Northborough-Southborough School District shares COVID-19 update


By Liz Nolan, Contributing Writer

Northborough-Southborough School District shares COVID-19 update

Northborough/Southborough – Northborough-Southborough Public Schools District Medical Advisory Team member Dr. Andrea Ciaranello, an adult infectious disease doctor, presented at the Northborough K-8 School Committee meeting Nov. 4. She shared emerging overall data and considerations related to COVID-19. Funding for asymptomatic staff and student screening was also discussed.

“We are starting to see some data emerge about in-school transmission and overall it seems to be very rare,” Ciaranello said. “It seems to be rare even in places with moderate or high community rates of COVID, and where it has happened, it seems to be associated with lack of masking.”

She emphasized that the data is pretty clear that kids become severely ill much less often than adults. 

Northborough-Southborough school data reported that there have been 23 confirmed cases associated with the school, and from these 23 cases there were 93 close contacts identified and quarantined; 78 of these were full classroom quarantines. Only one student was identified as a close contact from a non-classroom school activity. All were tested and none were COVID-19 positive. 

Northborough K-8 schools report four positive cases.
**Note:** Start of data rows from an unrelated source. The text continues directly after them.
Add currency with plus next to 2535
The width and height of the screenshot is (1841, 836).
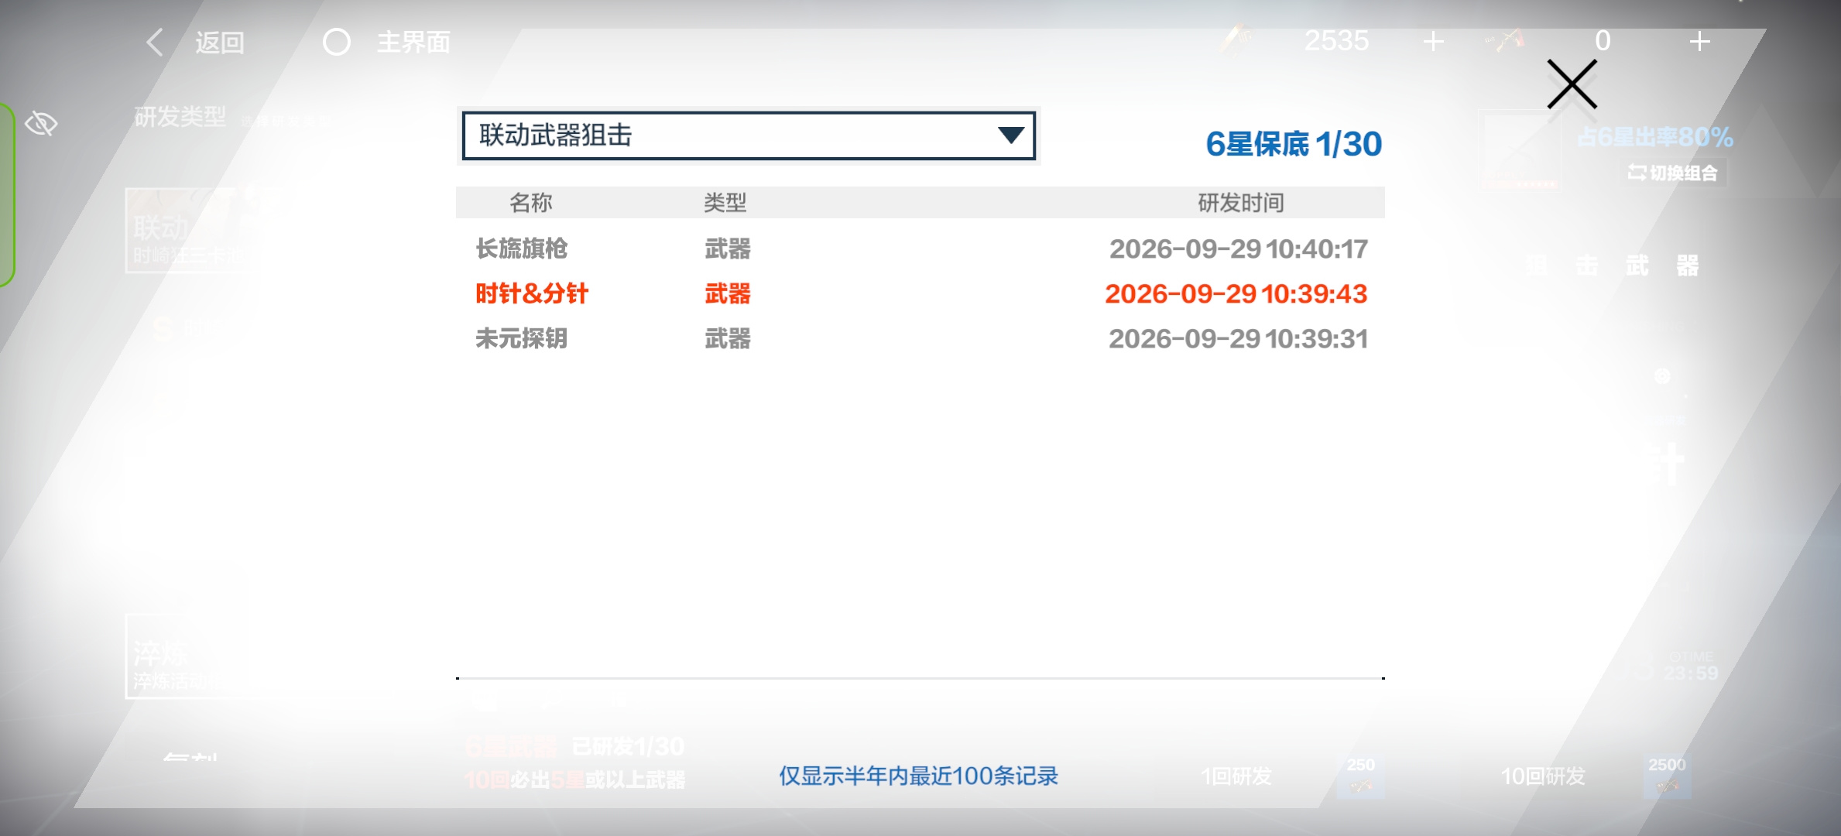[x=1434, y=41]
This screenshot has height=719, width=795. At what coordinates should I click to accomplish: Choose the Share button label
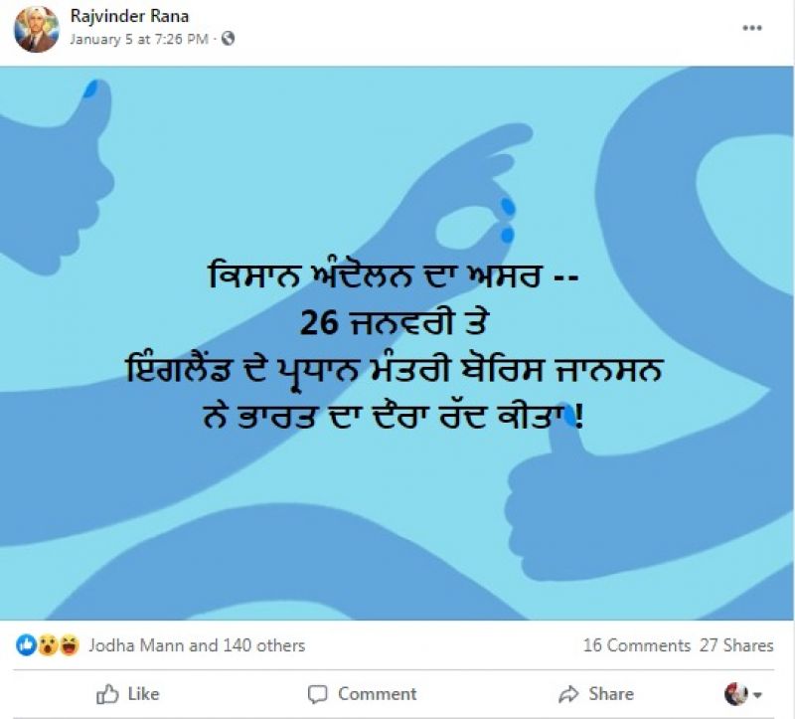click(611, 693)
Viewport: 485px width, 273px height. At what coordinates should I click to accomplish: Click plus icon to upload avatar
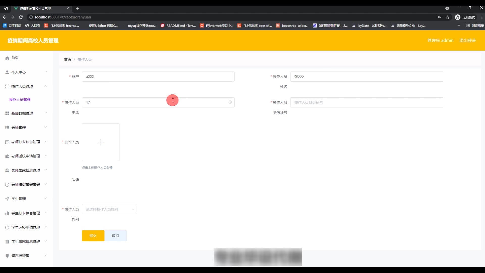(x=101, y=142)
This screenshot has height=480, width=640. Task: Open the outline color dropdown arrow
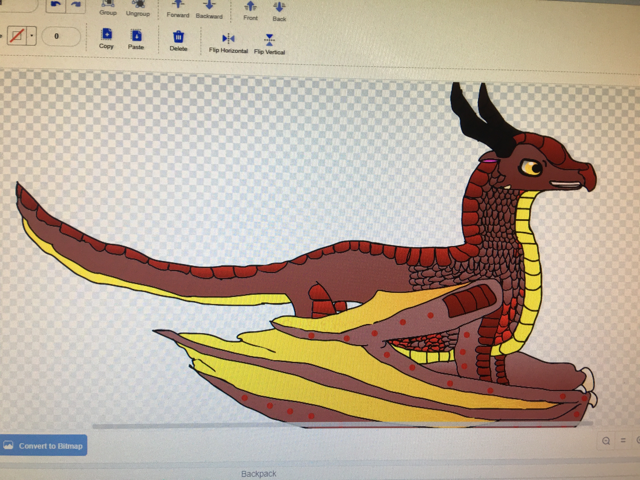[32, 36]
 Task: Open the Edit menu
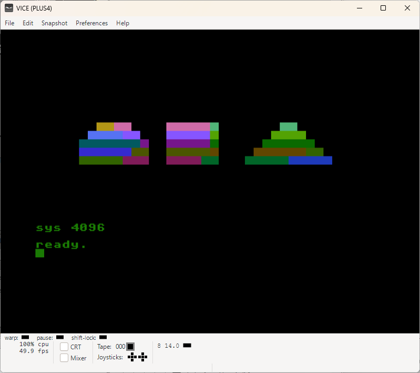28,23

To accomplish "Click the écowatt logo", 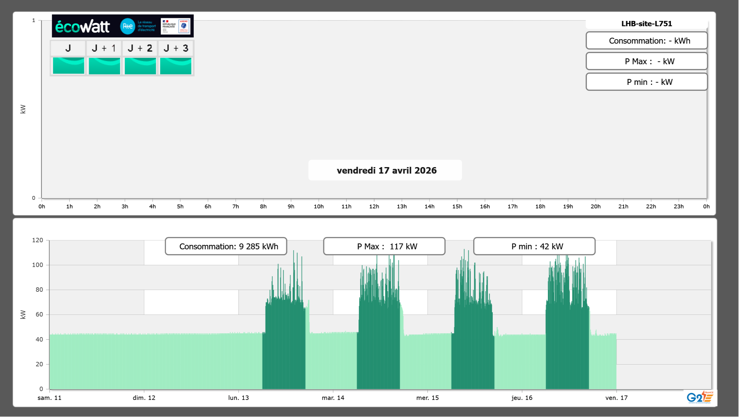I will pyautogui.click(x=82, y=27).
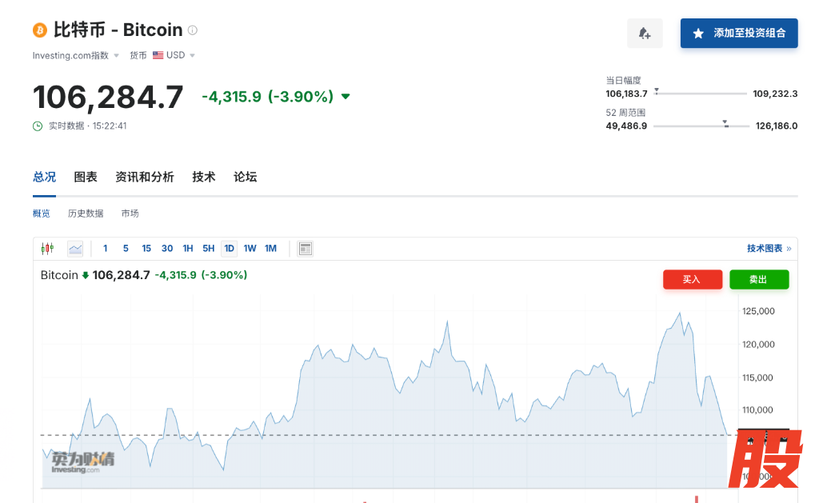819x503 pixels.
Task: Click the Bitcoin orange logo icon
Action: [40, 30]
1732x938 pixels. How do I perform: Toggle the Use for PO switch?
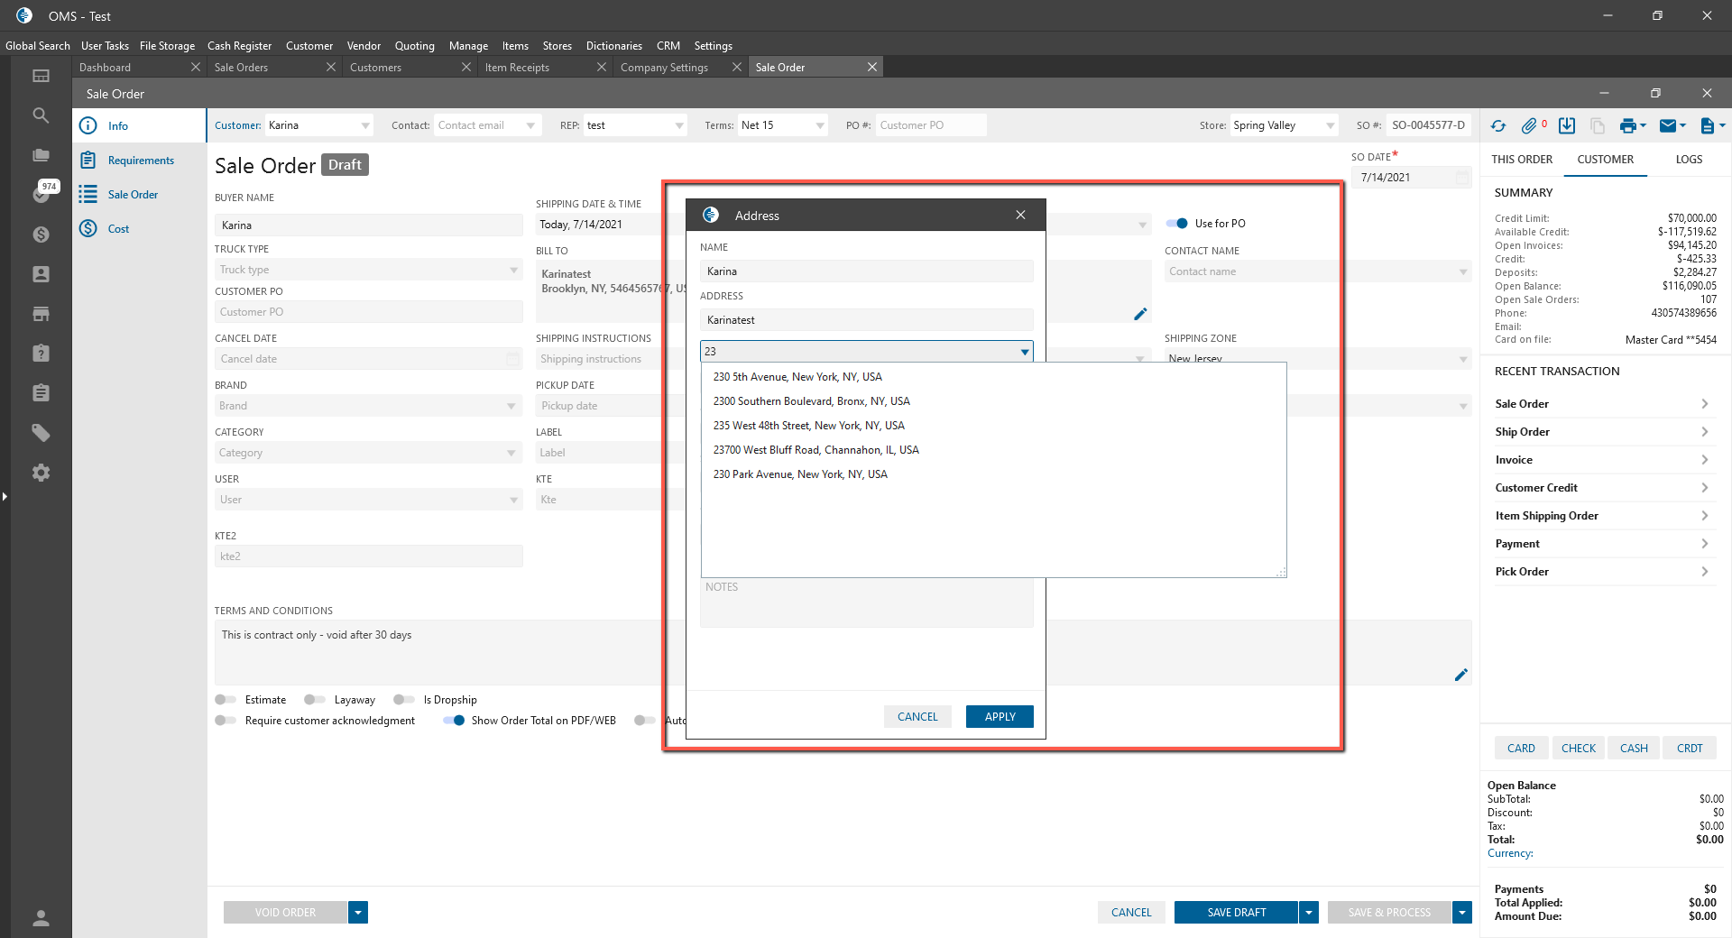click(x=1177, y=224)
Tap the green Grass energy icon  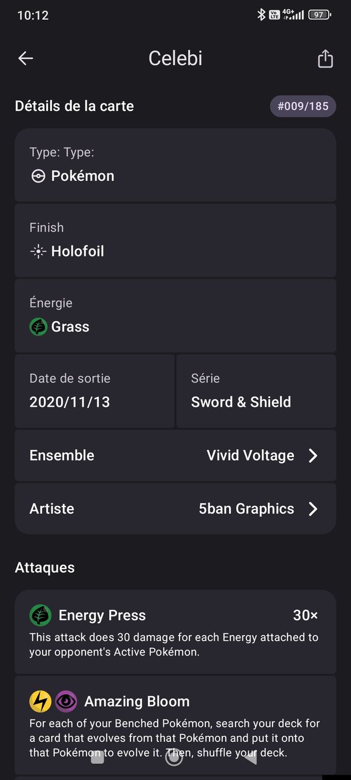38,327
Of those, there were 32 close contacts identified and tested with no positive cases. 

Ciaranello said the risk that someone with COVID will enter a school “is really a function of the community rates and what is happening outside the school and also people’s out-of-school exposures.” 

The district’s risk mitigation strategies that are in place are important, which include wearing masks, proper distancing, ventilation, reduced occupancy, hand washing, cleaning and disinfecting.

“We will run into issues associated with just having too many people quarantined to be able to operate a school, I think, before we might see in-school transmission if people are really doing all these mitigation strategies,” Ciaranello said.

“There’s not that much we can do about the chance that someone walks in the door with COVID, but we can do a lot about making sure that if they do, they don’t spread it to someone else so that going to school doesn’t increase your risk of getting it more than anything else you may be doing in the community,” she said.  

The next step of the district’s risk mitigation strategy is screening of asymptomatic students and staff. 

“The idea would be to just to try to identify people who didn’t know they had COVID before they could pass it along to people,” Ciaranello said. “I think it is a really nice way to potentially just make our current learning model even safer, protect our educators as well as our students and then potentially permit additional in-person schooling.”

Superintendent Greg Martineau said this has been a recommended strategy from the very beginning.

“We do feel like it is a path forward to really thinking about increasing the in-person learning time especially for our youngest students,” Martineau said. “The price point of these screenings is getting to the point where there is more hope to systematically implement these screenings.”

The district has been investigating ways to make this happen and to obtain needed funding. Some funding through the CARES Act will be received, but additional community partnership and donations are being explored.